I look at him now, lying helpless on his recliner chair in his room so that his shouting does not disturb the others, washed and brushed and clean with soft blankets on his legs, and I think You are still here, Dad.  You are still in there.  When I say hello and kiss him, he smiles and says hello.  Then he asks me if we should go now.  Where to? I ask him.  But he can't tell me where, he just waves one hand gently back and forth and forgets to speak.

I am looking for my father inside the Alzheimer's.  His eyes are  deep set beneath bushy grey eyebrows, and his glasses reflect the light.  It's hard to find him in there, and the disease has taken away the window to his soul.  But if I say, Dad!  Look at me!  he does, and he smiles, and I can see him again for a second.

Today he was calm and peaceful.  Last time, he was shouting goodbye to me, and telling me he had to let go, it was all over.  A wise person once said that while someone is making a noise, they are still finding a way to get their needs met.  I didn't feel that Dad was slipping away and I wonder if he was articulating his awareness of where he is going.  It's not time Dad, I said to him while stroking his forehead, this isn't your time.  You will do what you have to do when the time is right, and you will know what to do.  But that time is not now, not today.

Come with me, he said.  We will go together.

I will be there, Dad, I said, and I will come as far as I can. 

Today he was calm.
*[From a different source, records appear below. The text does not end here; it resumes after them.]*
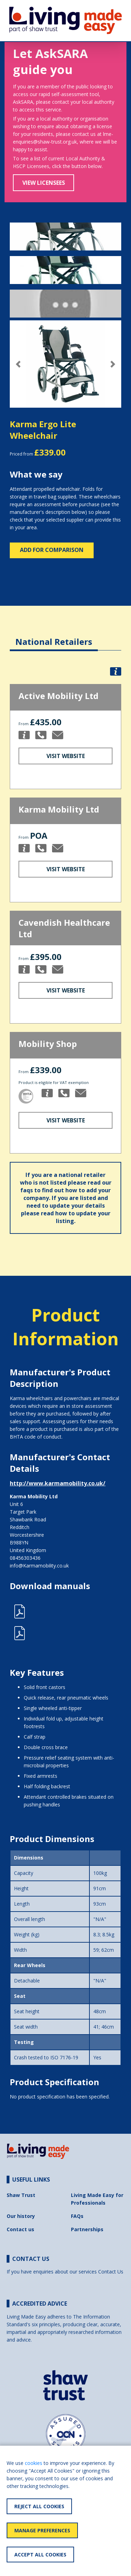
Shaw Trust (21, 2195)
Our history (21, 2216)
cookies (33, 2463)
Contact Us (110, 2271)
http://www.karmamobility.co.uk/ (57, 1483)
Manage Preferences (42, 2530)
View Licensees (43, 183)
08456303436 (25, 1558)
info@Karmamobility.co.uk (39, 1565)
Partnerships (87, 2229)
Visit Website (65, 756)
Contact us (20, 2229)
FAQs (77, 2216)
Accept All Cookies (40, 2554)
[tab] (54, 636)
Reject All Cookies (39, 2506)
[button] (18, 364)
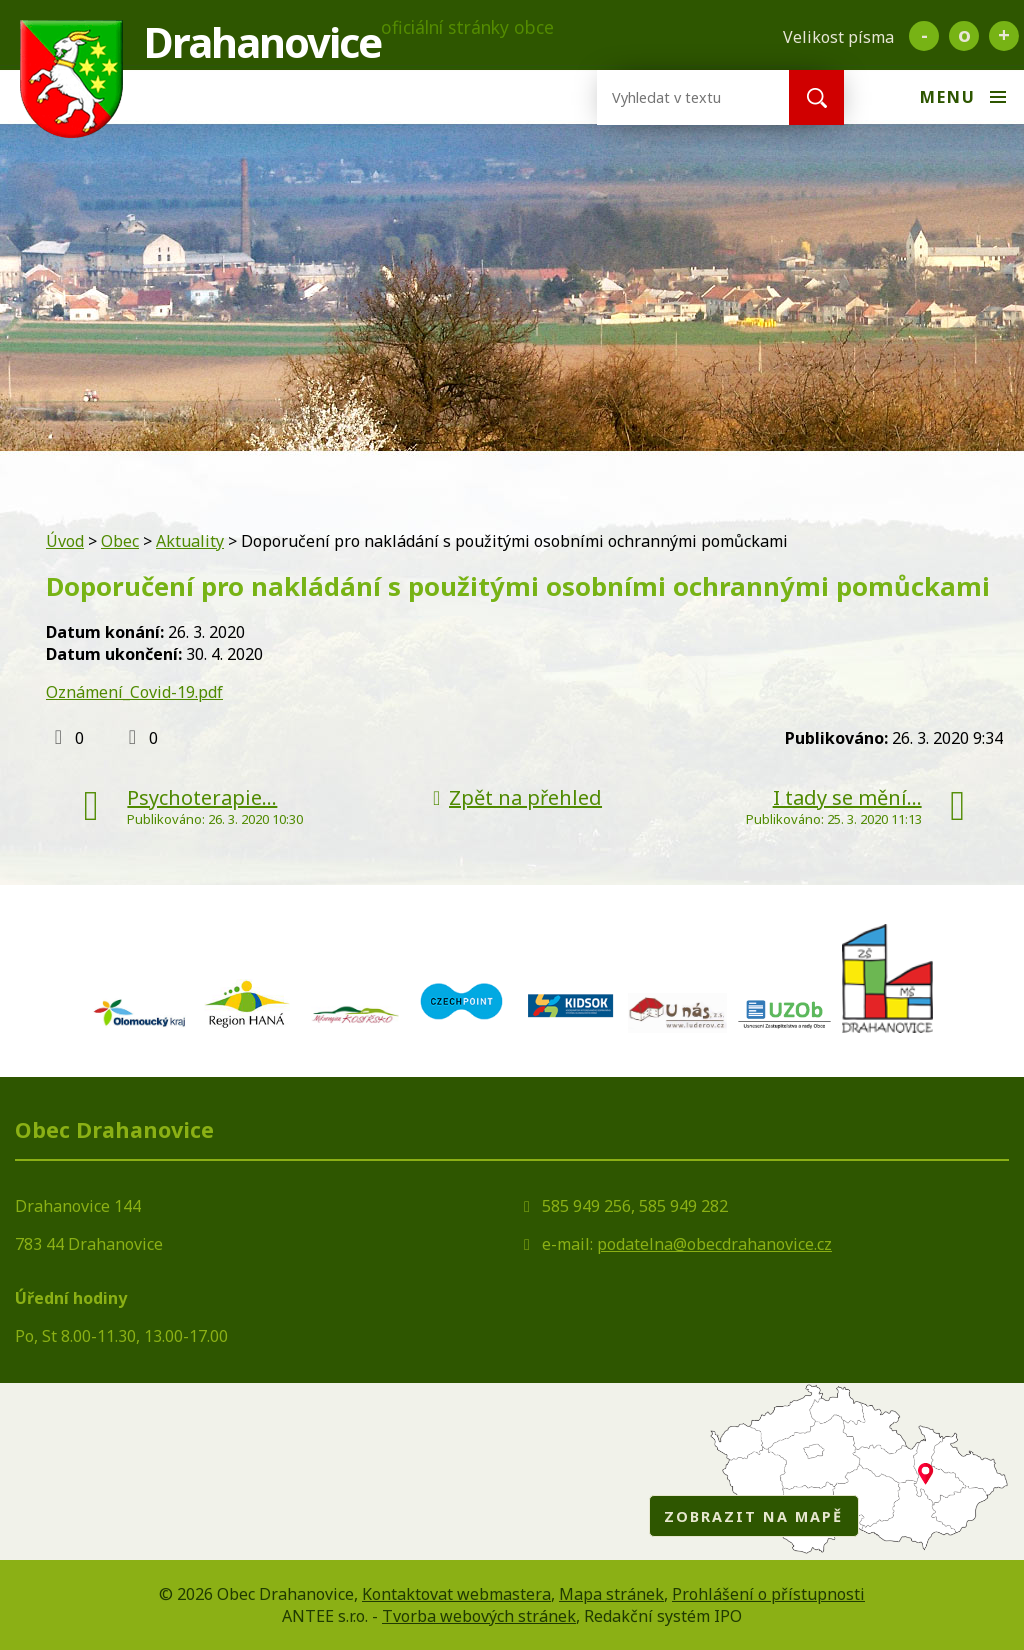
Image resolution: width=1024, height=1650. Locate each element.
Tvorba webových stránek (479, 1616)
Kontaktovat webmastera (456, 1594)
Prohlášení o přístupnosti (768, 1594)
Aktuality (190, 541)
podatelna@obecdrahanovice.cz (714, 1244)
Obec (120, 541)
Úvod (65, 541)
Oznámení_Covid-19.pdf (134, 692)
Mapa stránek (611, 1594)
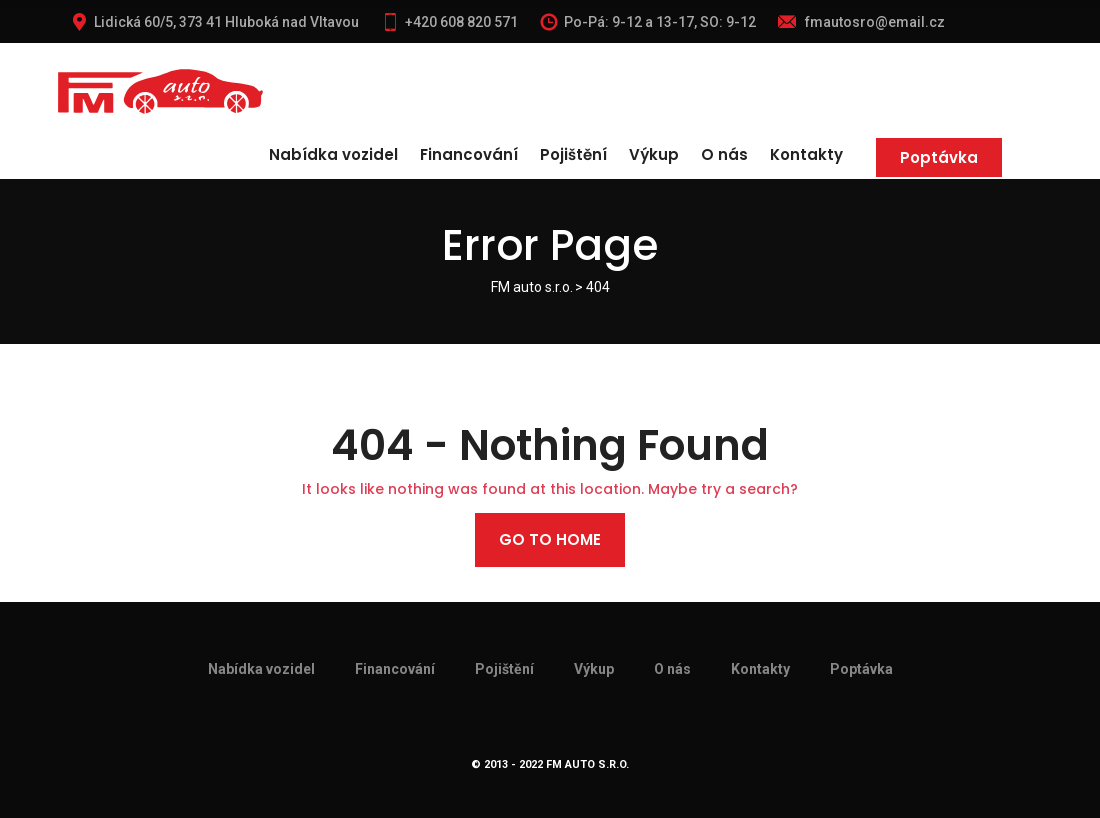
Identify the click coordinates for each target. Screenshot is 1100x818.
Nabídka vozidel (333, 154)
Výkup (654, 154)
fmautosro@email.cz (861, 22)
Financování (469, 154)
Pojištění (573, 154)
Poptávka (939, 157)
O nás (724, 154)
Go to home (550, 539)
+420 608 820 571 (449, 22)
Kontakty (806, 154)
There was a silence around him that is new.  Maybe there has been more medication and the shouting has finally stopped.  He seemed soft and wise and old and wonderful.  His hair had been cut, and the carer told me she was going to give him a manicure later.  I have left some magical hand cream with marigold and lavender essential oils for him, and she will rub that into his skin.  Dad took great care to keep his nails smart and clean, I told her.  A manicure is just right for him. 

I had to leave early today, after only an hour with our father lying peacefully on his recliner chair.  I will be back, I said, and he smiled.  We have had a lovely day, he said.  I thought, we have had a lovely hour, and if he thinks it has been a whole day, then I am relieved.  My brothers will be with him over the weekend.  I must not feel guilty about leaving him after just one hour.

Today I visit a client with cancer.  I had to leave Dad and drive an hour and a half back to Bognor for our weekly session.  He is older than Dad and says that he has had a blameless life in the church, so why does he have to suffer with this cancer?  His wife is ill too, with dementia.  Why did God give us these illnesses?  He asks.  I don't know, I say.  And I think, isn't life so strange.  Why is our father suffering like this, when he loves poetry so much?  When he was the only one who agreed that I was a fairy when I was a child? (You always said I was a fairy Dad, I said today.  I wore some net curtains as a fairy costume, do you remember?  Ah yes! he replied, you should still wear them.)

I am painting portraits of Dad, looking for him in his eyes.  I am recording him too so that I can understand.  He never complains, he is gracious and lost and sweet.  I will go back in a few days time, and we will see how things are.


Looking for our father in his eyes.  His Alzheimer's is taking him further and further away from us. Oils on wood.



Look at me Dad!  I say, and the Alzheimer's clears for a second and he smiles,  Oils on wood.